Evil Ash and myself talked about this on MSN. He will take GFX requests for anything related to *YOUR respective MMA Forum Presents The UFC fighter* (you know, the one in your signatures?). 

Here's the rules: 

- You may only request *two* pieces per fighter. A banner / avatar combo, or either one.

- Paid members' requests, of course, will get the nod over any unpaid member's request, and be done quicker. That's self explanatory.

- If you happen to be an unpaid member, and you request something...it can ONLY be of your fighter. Also, you MUST be at least somewhat active in the project thread, if not very active. That also applies to the forum.

- Don't abuse Evil Ash's helpfulness. Don't bug him about your request.
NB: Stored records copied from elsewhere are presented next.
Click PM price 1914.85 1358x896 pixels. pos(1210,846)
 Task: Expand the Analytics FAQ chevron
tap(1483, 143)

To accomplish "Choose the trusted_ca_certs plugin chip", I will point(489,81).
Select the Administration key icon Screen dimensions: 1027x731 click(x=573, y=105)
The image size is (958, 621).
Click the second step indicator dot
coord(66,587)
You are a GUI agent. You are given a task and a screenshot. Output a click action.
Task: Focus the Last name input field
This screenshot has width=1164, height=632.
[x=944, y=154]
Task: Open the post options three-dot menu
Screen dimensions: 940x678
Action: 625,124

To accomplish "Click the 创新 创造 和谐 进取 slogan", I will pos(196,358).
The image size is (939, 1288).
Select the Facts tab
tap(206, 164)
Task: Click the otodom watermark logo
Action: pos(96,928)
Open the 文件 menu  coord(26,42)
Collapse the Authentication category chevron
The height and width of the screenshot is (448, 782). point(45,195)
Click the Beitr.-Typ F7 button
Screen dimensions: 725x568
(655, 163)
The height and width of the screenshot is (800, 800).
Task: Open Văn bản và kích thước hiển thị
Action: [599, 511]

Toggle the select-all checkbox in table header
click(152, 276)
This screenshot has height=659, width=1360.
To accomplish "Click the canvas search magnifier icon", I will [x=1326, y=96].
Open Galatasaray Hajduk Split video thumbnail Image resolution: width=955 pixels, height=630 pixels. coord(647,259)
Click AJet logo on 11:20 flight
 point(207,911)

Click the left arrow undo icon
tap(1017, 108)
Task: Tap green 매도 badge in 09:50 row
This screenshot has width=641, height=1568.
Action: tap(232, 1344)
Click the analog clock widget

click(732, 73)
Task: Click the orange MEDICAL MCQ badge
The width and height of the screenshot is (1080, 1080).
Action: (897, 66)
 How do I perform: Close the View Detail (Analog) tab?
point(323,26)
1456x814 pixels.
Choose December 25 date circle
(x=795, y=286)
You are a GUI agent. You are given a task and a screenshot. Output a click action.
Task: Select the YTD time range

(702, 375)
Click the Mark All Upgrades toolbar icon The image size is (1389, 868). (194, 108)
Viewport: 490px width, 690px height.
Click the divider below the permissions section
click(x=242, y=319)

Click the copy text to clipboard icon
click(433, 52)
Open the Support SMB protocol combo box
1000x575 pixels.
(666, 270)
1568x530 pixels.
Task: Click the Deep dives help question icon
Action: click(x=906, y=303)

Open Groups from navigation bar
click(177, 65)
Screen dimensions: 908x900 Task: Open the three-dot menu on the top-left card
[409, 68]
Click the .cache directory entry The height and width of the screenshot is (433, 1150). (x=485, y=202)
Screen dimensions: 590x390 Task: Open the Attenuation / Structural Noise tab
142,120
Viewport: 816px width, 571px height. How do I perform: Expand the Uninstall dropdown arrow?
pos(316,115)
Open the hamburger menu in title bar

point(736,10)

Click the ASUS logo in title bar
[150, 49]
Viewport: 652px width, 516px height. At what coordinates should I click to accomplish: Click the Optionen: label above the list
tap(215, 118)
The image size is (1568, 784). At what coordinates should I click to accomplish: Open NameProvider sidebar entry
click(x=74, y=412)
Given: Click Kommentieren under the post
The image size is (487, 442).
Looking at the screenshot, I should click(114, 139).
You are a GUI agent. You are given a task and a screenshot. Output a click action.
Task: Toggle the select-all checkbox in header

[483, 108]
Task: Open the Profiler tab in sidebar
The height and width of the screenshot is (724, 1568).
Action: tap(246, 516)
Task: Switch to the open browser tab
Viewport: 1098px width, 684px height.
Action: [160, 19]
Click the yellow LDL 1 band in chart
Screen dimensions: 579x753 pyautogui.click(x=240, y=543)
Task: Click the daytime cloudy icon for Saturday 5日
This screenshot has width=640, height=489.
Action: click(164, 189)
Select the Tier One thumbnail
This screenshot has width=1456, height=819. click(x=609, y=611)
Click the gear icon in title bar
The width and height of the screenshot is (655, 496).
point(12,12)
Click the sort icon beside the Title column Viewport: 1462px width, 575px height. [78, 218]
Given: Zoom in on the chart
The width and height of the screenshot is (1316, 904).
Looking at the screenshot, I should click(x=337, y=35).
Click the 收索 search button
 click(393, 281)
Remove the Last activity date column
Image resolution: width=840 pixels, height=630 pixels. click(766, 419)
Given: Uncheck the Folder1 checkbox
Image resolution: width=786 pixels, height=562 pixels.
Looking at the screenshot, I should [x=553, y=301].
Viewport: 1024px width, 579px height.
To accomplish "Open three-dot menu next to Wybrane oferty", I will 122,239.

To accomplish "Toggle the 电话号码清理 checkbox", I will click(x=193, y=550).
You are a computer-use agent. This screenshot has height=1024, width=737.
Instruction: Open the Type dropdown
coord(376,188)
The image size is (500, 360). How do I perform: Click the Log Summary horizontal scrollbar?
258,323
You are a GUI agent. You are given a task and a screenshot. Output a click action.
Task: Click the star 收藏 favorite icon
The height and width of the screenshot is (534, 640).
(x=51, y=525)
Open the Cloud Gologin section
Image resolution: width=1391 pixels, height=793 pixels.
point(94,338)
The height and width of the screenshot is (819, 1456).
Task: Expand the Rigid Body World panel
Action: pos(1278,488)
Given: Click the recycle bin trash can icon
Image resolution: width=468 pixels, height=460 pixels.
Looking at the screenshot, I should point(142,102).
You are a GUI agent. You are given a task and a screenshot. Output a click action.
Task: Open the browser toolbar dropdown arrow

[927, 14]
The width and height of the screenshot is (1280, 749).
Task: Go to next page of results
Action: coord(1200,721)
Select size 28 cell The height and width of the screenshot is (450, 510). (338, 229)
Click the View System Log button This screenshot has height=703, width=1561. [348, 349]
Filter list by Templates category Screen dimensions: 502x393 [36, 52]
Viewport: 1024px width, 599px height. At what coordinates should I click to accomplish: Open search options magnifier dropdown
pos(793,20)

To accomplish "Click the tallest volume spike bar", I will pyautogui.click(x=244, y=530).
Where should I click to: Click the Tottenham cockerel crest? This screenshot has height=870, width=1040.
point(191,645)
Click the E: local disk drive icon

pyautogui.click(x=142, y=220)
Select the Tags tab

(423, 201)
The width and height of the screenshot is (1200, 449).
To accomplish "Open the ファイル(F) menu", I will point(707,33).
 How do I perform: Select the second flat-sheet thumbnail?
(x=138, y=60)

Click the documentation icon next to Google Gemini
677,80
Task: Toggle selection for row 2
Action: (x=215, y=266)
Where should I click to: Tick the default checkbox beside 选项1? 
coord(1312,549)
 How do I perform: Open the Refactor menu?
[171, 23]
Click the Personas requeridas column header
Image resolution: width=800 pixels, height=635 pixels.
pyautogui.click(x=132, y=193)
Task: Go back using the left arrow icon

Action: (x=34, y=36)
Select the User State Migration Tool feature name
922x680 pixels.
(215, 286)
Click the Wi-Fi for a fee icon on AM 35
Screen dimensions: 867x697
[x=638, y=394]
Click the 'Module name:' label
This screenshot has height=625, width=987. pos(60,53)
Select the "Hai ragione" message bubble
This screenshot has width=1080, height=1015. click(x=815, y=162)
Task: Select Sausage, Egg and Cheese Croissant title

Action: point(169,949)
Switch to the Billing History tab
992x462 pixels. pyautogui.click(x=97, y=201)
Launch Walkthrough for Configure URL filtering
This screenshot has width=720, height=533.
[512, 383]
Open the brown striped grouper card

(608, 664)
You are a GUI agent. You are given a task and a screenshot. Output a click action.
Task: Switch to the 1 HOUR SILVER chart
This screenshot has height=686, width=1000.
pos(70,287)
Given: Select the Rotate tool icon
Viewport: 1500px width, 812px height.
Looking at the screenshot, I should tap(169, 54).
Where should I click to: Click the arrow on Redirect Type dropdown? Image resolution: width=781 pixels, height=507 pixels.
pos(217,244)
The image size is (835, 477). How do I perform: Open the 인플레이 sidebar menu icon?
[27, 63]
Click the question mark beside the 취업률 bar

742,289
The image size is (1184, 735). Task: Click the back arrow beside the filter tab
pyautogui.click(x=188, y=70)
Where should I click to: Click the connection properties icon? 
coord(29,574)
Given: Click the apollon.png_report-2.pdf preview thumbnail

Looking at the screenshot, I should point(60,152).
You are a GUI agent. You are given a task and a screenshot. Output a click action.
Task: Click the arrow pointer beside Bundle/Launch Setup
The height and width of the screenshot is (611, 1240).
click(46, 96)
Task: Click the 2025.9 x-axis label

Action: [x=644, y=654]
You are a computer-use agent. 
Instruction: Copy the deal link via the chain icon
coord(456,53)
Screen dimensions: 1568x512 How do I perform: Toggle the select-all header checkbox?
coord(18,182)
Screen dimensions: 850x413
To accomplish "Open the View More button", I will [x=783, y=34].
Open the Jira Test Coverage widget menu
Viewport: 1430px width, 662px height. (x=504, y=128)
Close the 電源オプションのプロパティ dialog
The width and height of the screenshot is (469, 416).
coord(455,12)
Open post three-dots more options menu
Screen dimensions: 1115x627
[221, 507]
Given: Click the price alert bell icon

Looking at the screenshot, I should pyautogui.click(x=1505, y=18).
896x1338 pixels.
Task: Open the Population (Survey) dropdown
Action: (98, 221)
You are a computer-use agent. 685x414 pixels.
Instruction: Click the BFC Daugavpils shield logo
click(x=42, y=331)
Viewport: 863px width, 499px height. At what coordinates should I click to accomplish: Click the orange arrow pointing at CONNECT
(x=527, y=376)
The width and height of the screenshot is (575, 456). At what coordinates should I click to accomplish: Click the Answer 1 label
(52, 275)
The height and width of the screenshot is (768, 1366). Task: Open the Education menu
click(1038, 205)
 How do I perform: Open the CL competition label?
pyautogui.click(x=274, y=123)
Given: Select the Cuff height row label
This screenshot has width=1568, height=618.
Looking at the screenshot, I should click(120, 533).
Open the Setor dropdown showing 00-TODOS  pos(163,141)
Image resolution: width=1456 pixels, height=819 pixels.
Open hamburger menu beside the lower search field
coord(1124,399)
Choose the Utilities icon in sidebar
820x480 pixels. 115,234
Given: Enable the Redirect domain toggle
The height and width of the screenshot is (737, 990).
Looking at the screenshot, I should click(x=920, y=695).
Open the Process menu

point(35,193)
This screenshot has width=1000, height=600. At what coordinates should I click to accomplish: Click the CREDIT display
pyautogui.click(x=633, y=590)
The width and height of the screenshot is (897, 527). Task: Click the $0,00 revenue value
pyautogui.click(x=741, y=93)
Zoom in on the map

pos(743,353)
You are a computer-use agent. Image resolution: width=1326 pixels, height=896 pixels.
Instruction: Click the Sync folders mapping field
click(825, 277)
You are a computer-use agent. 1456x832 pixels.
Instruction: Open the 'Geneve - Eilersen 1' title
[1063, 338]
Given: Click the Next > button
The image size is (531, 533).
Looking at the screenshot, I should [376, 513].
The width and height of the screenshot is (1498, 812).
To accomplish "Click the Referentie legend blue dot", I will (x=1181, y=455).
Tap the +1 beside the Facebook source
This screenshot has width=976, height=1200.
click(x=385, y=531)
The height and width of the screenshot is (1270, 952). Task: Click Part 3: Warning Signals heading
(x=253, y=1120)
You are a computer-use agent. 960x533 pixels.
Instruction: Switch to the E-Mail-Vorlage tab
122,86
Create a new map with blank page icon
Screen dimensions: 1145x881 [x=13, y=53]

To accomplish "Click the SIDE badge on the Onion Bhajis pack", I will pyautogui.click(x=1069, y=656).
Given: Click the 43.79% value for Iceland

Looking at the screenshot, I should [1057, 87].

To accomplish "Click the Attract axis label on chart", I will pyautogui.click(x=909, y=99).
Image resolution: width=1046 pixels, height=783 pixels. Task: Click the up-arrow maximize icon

It'll be done when it's done. Don't change your initial request after it's already made. Take time and think of what you want specifically, so it doesn't make it hard on him. That stuff pisses GFX makers off.

- Lastly, PLEASE *Rep* and *Donate* to Evil Ash if he takes his own time, and makes you something. Also, leave at least a "thank you" post, so he knows you appreciate it.

That is all.


----------



## Kameleon (Apr 20, 2006)

*Sounds like a good idea. Can't wait for my next event, so I can be on a poster. :thumbsup: *


----------



## screenamesuck (Jun 29, 2006)

Couple questions. Do we request them right here or via PM? Also, I think you should set a donation amount cause I don't know whats a good amount to donate. I'd like a new avatar and banner, but will the banner be animated as well? I'm not really sure what exactly I want just yet, but I know I will be asking for something soon. Whatever it is I will want it to have the old Diego in it, the one with the longer hair and the crazy expressions. I will get back to you.


----------



## T.B. (Jul 4, 2006)

No...you can just request everything in this thread. Remember to be specific.

-----

Damn...I thought I included donation numbers. Oops.

Ok...

Avatar Only:

Unpaid member limit (96 x 96) = 1,500 points

Paid member limit (144 x 168) = 4,000 points

Banner:

10,000 points per banner...but if you really appreciate it & like it, and want to donate even more to Evil Ash - do not hesitate.


----------



## B-Real (Oct 1, 2006)

Okay, you can now post your requests in here. You do not have to PM me.


----------



## BJJ Boy (Jan 21, 2007)

Id like an Anderson Silva Avatar
Thanks guys.

Awesome idea, i remember when trey b did this on his own,he put more rules on every day


----------



## T.B. (Jul 4, 2006)

BJJ Boy said:


> Id like an Anderson Silva Avatar
> Thanks guys.
> 
> Awesome idea, i remember when trey b did this on his own,he put more rules on every day





TREY B. said:


> He will take GFX requests *for anything related to your respective UFC fighter.*
> 
> Here's the rules:
> 
> - If you happen to be an unpaid member, and you request something...*it can ONLY be of your fighter.* Also, you MUST be at least somewhat active in the project thread, if not very active. That also applies to the forum.


*READ - THE - RULES.*


----------



## anton (Oct 15, 2006)

LOL excellent start BJJ Boy, way to break the ice.


----------



## BJJ Boy (Jan 21, 2007)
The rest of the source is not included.